* ASSIGNED TASK *
The lines from the one holding "This screenshot has width=347, height=242." through the end of the records below are to be written out exactly, and nothing else; pictures are to be left out.

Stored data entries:
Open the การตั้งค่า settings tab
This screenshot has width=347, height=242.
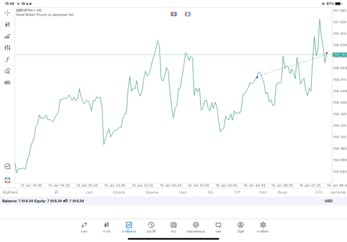pos(263,227)
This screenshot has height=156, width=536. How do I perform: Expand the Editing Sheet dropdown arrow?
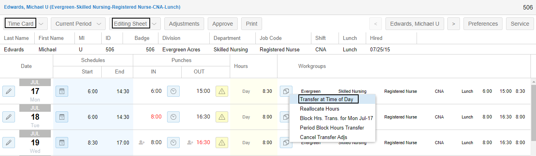156,24
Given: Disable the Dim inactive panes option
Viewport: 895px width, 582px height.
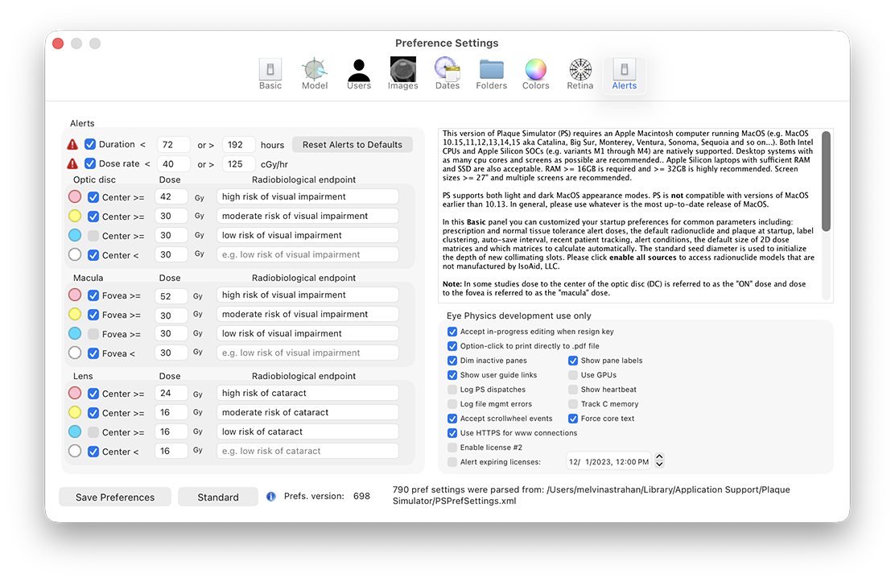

* RESULT FOR THIS EXERCISE *
This screenshot has width=347, height=242.
pos(263,227)
This screenshot has height=156, width=536. How do I perform: Expand the Editing Sheet dropdown arrow?
156,24
Given: Disable the Dim inactive panes option
Viewport: 895px width, 582px height.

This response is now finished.